I learned this rule from "Nuova Grammatical Pratica della Italiana" by Susanna Nocchi.


Wow! Lynn: This is the first time I've read such a clear explanation of 'da vs di'. Thank you and have a lingot! Now if I could only grasp the use of "a" after conjugated verbs followed by an infinitive. Grazie ancora una volta!


To LynnSerafi: in Portuguese we would have to use, before the infinitive 'beber' (Italian 'bere') the preposition 'de' (the same as the Italian 'di') or the preposition 'para' (equivalent, in meaning, to the English 'for'). I hope I have helped. Greetings. November 21, 2017.


"Qualcosa" is not "anything" too? Why isn't "will you give me anything to drink" valid?


Not to disagree (too much), but if that's how you'd think of it, I'd probably phrase it negatively, i.e., "Won't you give me anything to drink?"


Germanlehrerlsu is on the right track. You would generally use "anything" in the negative phrasing of this sentence, which in Italian would be "Non mi darai niente da bere?"


That's not how it's used in English though. Anything is only used in negative sentences ("Will you not give me anything to drink?"), with "something" being used in positive sentences like this one.


thank you again lynnserafi, have a nice lingot


Using the future tense for a sentence like this feels very strange--it seems like it's saying "At some future time, will you give me something to drink? I'm just checking in advance!"

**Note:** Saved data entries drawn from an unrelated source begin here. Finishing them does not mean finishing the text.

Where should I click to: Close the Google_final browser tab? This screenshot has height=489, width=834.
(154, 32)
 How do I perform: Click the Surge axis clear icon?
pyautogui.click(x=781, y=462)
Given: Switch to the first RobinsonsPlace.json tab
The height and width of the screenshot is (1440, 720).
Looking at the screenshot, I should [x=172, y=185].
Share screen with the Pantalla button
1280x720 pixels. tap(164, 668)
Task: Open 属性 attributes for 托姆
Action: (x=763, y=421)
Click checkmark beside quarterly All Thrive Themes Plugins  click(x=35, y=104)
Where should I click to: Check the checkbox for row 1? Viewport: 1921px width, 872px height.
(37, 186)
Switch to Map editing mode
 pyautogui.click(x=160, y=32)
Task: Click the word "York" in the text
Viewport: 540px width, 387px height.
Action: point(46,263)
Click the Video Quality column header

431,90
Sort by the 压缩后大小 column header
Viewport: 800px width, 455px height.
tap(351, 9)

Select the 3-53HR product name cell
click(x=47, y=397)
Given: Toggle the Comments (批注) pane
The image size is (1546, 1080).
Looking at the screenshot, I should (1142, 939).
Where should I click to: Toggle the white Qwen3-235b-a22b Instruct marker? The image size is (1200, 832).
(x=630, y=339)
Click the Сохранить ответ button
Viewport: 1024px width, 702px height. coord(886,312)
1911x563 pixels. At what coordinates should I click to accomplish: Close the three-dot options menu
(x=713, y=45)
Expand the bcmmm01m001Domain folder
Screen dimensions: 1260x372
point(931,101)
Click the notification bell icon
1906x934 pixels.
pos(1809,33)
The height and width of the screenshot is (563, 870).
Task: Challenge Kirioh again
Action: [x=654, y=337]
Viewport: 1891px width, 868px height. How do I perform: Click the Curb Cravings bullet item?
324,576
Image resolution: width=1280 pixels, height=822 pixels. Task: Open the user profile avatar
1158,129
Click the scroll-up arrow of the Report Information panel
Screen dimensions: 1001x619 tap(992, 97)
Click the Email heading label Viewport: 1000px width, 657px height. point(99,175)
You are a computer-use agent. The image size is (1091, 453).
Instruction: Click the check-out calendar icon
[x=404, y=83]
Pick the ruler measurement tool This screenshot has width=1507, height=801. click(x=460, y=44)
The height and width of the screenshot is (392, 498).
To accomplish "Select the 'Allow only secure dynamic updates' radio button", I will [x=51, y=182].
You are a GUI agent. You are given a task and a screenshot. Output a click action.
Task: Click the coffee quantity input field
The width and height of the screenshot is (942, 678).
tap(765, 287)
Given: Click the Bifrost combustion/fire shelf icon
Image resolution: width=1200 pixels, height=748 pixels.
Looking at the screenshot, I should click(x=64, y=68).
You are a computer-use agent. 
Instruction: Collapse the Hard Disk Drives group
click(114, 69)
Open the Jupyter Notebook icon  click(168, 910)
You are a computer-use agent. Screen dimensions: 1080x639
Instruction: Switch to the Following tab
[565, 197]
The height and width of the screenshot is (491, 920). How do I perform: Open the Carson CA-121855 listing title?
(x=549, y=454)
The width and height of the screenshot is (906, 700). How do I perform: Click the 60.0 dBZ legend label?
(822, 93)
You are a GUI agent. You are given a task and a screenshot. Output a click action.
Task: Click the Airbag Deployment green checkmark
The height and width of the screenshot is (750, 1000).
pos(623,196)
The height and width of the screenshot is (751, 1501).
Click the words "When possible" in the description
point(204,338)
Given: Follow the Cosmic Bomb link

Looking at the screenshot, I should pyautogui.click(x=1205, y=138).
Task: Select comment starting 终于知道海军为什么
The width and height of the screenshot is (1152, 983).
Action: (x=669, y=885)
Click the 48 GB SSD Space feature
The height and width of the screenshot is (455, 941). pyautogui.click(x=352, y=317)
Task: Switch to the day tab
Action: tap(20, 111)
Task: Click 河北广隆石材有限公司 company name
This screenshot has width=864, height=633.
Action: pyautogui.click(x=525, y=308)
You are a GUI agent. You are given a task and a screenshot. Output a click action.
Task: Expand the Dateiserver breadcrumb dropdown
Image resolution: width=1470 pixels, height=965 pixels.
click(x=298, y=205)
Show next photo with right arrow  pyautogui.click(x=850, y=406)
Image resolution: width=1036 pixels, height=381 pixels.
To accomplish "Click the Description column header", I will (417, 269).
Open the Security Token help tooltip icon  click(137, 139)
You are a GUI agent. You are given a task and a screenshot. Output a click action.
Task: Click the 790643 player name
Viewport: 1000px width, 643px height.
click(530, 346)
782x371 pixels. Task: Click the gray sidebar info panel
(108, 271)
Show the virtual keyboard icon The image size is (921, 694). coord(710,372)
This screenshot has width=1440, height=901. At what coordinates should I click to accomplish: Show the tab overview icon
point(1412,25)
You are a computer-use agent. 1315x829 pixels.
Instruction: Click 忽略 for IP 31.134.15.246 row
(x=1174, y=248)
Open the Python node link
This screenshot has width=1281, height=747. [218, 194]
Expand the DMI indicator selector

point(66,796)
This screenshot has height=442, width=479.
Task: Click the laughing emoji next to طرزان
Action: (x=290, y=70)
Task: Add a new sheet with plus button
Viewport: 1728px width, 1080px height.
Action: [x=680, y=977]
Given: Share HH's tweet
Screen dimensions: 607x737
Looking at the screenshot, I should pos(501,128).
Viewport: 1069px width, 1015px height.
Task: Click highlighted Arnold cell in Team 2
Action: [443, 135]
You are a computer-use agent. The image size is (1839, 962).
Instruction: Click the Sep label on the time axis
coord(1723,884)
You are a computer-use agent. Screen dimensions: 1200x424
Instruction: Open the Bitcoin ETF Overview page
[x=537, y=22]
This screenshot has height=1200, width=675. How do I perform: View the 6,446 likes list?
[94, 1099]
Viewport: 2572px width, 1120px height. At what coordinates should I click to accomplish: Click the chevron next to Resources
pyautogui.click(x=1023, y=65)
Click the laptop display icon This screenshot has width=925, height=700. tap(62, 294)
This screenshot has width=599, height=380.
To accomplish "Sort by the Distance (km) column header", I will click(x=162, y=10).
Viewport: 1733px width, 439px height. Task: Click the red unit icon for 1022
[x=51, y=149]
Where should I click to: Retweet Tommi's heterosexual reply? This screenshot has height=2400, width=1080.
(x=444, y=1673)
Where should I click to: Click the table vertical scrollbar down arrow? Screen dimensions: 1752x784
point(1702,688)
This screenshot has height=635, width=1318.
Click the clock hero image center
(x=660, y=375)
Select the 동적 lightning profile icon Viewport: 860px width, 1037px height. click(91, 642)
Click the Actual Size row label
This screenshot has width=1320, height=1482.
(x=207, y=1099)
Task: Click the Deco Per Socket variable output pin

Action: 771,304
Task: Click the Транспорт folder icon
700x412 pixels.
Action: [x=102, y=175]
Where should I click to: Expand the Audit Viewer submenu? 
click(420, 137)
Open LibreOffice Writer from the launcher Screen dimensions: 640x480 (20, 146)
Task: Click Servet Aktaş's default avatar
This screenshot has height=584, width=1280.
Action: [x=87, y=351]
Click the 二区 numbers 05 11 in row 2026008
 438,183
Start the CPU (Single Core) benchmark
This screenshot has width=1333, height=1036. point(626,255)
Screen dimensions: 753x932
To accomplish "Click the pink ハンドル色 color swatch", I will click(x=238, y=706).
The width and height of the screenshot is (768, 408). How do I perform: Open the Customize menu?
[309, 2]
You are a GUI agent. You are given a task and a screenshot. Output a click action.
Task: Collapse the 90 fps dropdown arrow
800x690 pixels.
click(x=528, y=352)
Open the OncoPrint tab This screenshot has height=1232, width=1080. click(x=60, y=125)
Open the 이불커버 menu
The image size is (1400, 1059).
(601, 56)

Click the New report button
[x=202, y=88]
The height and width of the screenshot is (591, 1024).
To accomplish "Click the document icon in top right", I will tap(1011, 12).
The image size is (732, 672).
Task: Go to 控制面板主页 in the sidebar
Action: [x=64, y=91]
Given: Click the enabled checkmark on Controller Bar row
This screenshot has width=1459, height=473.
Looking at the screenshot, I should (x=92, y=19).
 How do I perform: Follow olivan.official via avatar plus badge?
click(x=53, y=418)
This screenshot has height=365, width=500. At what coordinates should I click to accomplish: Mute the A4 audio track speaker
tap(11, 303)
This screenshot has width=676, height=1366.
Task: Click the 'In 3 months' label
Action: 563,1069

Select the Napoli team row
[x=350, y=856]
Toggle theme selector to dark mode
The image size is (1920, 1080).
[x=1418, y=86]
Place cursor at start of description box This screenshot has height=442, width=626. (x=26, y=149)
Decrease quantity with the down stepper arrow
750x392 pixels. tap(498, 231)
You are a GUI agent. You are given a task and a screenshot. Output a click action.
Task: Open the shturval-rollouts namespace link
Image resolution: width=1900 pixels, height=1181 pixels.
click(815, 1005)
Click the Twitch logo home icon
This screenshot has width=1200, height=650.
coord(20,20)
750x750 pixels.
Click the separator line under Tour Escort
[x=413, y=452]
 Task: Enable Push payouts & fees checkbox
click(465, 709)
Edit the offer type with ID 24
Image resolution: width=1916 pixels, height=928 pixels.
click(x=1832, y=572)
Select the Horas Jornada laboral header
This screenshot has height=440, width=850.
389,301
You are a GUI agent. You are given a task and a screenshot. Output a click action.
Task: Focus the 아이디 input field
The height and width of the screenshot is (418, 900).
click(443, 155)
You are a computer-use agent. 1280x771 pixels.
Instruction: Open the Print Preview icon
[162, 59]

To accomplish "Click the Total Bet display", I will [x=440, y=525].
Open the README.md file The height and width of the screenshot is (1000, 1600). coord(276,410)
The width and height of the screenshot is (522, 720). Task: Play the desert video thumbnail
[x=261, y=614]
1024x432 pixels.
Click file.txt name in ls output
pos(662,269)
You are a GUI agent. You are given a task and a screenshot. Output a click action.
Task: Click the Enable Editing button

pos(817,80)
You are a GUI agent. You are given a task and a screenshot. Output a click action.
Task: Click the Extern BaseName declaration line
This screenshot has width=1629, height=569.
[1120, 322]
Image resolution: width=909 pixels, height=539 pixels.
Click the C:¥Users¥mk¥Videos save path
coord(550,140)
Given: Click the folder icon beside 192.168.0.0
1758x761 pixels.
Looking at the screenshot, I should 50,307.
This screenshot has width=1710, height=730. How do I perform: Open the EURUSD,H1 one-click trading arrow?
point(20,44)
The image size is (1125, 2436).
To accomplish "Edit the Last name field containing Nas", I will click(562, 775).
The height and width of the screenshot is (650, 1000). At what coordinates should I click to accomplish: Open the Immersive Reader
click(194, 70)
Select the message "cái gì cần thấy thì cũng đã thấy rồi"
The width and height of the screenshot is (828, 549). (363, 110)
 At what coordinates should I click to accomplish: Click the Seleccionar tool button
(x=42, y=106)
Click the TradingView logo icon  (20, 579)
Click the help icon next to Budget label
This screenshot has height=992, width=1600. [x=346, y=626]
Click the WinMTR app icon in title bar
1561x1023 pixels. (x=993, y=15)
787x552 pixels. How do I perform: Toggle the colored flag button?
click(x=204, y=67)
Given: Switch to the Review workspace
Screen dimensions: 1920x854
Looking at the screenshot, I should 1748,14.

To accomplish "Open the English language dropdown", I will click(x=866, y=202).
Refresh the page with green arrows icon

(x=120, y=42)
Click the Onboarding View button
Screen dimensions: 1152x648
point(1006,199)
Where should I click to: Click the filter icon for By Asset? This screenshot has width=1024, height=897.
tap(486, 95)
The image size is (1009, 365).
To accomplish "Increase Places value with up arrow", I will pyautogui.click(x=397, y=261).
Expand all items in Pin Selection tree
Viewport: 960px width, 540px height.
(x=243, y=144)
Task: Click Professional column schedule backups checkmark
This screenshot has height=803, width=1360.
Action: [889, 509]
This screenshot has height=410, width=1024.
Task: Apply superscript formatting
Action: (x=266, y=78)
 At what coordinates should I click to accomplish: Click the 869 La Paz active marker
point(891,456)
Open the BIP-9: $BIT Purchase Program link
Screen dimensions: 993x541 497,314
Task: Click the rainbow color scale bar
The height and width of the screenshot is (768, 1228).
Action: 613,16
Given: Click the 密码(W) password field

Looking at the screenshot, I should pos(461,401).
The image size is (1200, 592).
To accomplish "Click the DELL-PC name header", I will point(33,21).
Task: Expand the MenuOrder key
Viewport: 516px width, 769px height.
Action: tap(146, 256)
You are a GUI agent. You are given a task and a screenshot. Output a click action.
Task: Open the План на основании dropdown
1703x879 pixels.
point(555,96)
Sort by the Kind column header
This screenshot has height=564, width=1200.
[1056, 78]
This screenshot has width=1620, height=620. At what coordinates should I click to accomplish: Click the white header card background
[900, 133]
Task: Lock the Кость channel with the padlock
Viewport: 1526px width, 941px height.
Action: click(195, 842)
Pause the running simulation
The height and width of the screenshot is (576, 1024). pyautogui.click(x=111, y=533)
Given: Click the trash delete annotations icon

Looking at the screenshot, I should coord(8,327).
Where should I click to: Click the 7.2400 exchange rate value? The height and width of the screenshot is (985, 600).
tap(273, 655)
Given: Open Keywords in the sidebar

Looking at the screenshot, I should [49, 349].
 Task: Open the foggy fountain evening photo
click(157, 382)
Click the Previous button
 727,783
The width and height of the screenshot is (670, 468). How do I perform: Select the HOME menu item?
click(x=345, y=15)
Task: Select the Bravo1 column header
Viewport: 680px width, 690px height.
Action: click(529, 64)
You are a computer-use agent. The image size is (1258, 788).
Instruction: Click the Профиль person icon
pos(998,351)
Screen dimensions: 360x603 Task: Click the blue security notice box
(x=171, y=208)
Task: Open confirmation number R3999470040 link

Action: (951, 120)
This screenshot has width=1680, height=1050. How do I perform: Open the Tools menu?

(Perché se non potrò bere nulla, vorrò rimanere a casa mia stasera!)


My correct answer is repeatedly marked as incorrect.


Erika, it's hard for anyone to help figure out why, without including exactly what it was you wrote. You say: "correct answer" and "repeatedly marked incorrect" , well there has to be a reason for it, not that Duo doesn't sometimes mark correct answers incorrect. Perhaps it was a typo, perhaps word choice, word order. You should include precisely what it is you feel is a correct answer. Otherwise you can only report it and hope Duo accepts it.


The English translation could be either a request or a question about the future. Example of the latter: "If I am good, will you give me something to drink?" Can the Italian “darai” also be either a request or a question?


Yes I am interested in this question too. Using 'will' in English for the future tense makes for a confusion since we use the same word for a request. In practice we would make the difference clear by using slightly different words e.g. ----"Will you give me something to drink ?"----A request (not very polite unless followed by please!)

----"Will you be giving me something to drink?" ---A question about the future.

Can someone who knows answer BrucePlumb's question about whether Italian has the same ambiguity?


A comment in another question suggests that yes, they can be used in both contexts.


В вопросе должно быть anything вместо something


I think that the words"per favore" are missing from this phrase.


Change the new voices back please Duo.